Non si tratta nemmeno di stare con se stessi, perché anche quello può diventare un compito. Possiamo passare ore ad analizzarci, interpretarci, raccontarci, cercare spiegazioni, e tuttavia continuare a evitare quello spazio più semplice e più difficile in cui non c’è nulla da comprendere immediatamente e niente da risolvere, ma soltanto la possibilità di restare presenti senza una meta precisa.
Forse per questo ci lamentiamo così spesso della mancanza di tempo. Naturalmente il tempo manca davvero, gli impegni esistono, come le responsabilità. Eppure a volte viene il dubbio che il problema non sia solo la scarsità del tempo, ma anche la paura di ciò che potrebbe accadere se improvvisamente ne avessimo molto e nessuno venisse a dirci come utilizzarlo.

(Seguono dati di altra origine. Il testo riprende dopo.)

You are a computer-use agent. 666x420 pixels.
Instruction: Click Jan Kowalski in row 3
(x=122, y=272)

A un certo punto il mio pensiero va inevitabilmente alla morte, ma non per trarne conclusioni, perché appena comincio a formulare conclusioni entro nel territorio delle interpretazioni, e queste possono essere affascinanti e preoccupanti, quanto arbitrarie. Nessuno sa veramente cosa accada dopo la morte. Possiamo credere, immaginare, sperare, costruire visioni e sistemi, ma il fatto resta lì, immobile, come una porta chiusa davanti alla quale tutti prima o poi ci troviamo.
E forse proprio per questo la morte compare per un istante in questa riflessione, non come risposta ma come domanda. Perché se c’è un momento in cui ogni agenda e occupazione perde la sua presa, allora forse vale la pena domandarsi già adesso che cosa rimane quando smettiamo di riempire ogni spazio disponibile.

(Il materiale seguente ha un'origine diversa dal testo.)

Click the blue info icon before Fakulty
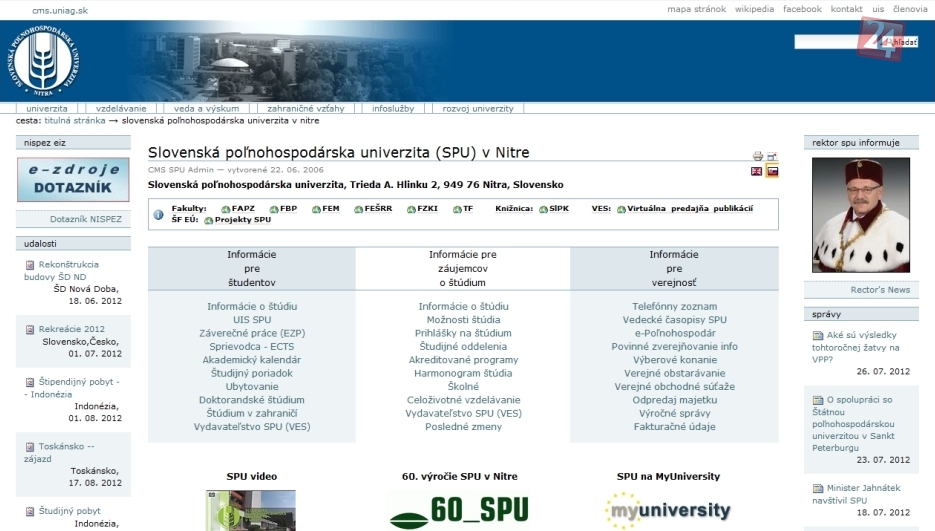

Forse non rimane nulla. O rimane qualcosa che non riusciamo a vedere. Non lo so.
So solo che esiste una sfida semplice e stranamente difficile: concedersi qualche minuto in cui non accade nulla di particolare, in cui non si cerca un’esperienza, non si insegue un pensiero o si organizza il resto della giornata, e se qualcosa arriva non gli si permette di occupare completamente il campo, lasciando aperto quello spazio vuoto che normalmente ci affrettiamo a chiudere.

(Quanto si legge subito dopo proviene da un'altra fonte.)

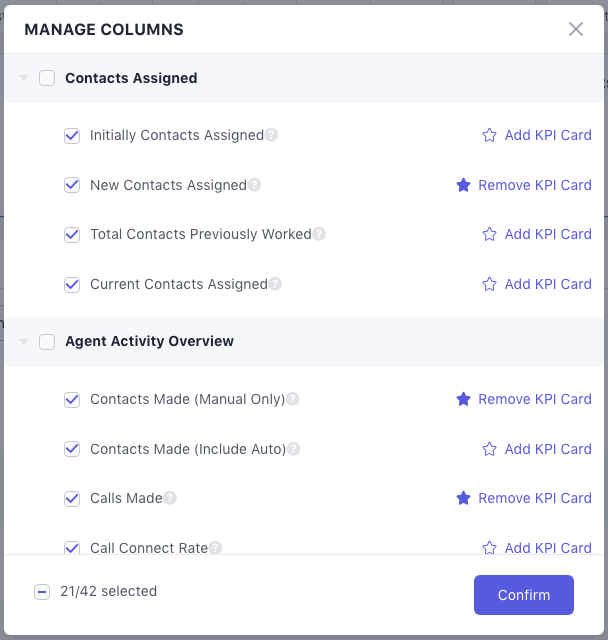Click filled star next to New Contacts Assigned

[x=463, y=185]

Di nuovo, può darsi che in quel vuoto non ci sia proprio niente. O che invece vi sia qualcosa che ci accompagna da sempre e che non riusciamo quasi mai a percepire, non perché sia lontano, ma perché ogni volta che si avvicina siamo già occupati a fare qualcos’altro.
Nel frattempo sono passati circa dieci minuti e provo una certa soddisfazione perché sono riuscito a occuparli scrivendo queste righe. Alla fine mi ritrovo perfino con un articolo già pronto, che non avevo affatto programmato.
Il vuoto invece è rimasto lì. Forse mi ha accompagnato, suggerendo qualche pensiero, regalando perfino un argomento di cui parlare, ma non ci sono entrato. Decisamente non mi sono tuffato.
Tuttavia, almeno sono salito sul trampolino, e ho fatto qualche passo verso l’orlo, affacciandomi e guardando giù, per poi tornare indietro e iniziare a prendere appunti.
Di questo vuoto posso scriverne, parlarne, condividere con altri la consapevolezza che esiste, e tuttavia resta la sensazione piuttosto chiara che ancora una volta gli sono girato attorno.
Non so se sia un fallimento o meno. Al vuoto, sospetto, la questione non interessa minimamente.
Rimane però una sensazione molto sottile, e abbastanza concreta da non poter essere liquidata in fretta: che se mi tuffo davvero dentro questo nulla non ci sia più niente da fare o dire.
Forse perché è un niente che riempie tutto.
O perché, una volta tuffati, la domanda cessa di avere importanza, così come la risposta.
Non saprei nemmeno dire che non se ne può parlare, perché anche questa è ancora una frase.
E a questo punto è meglio fermarsi…
Mi sono appena ricordato che devo fare la spesa.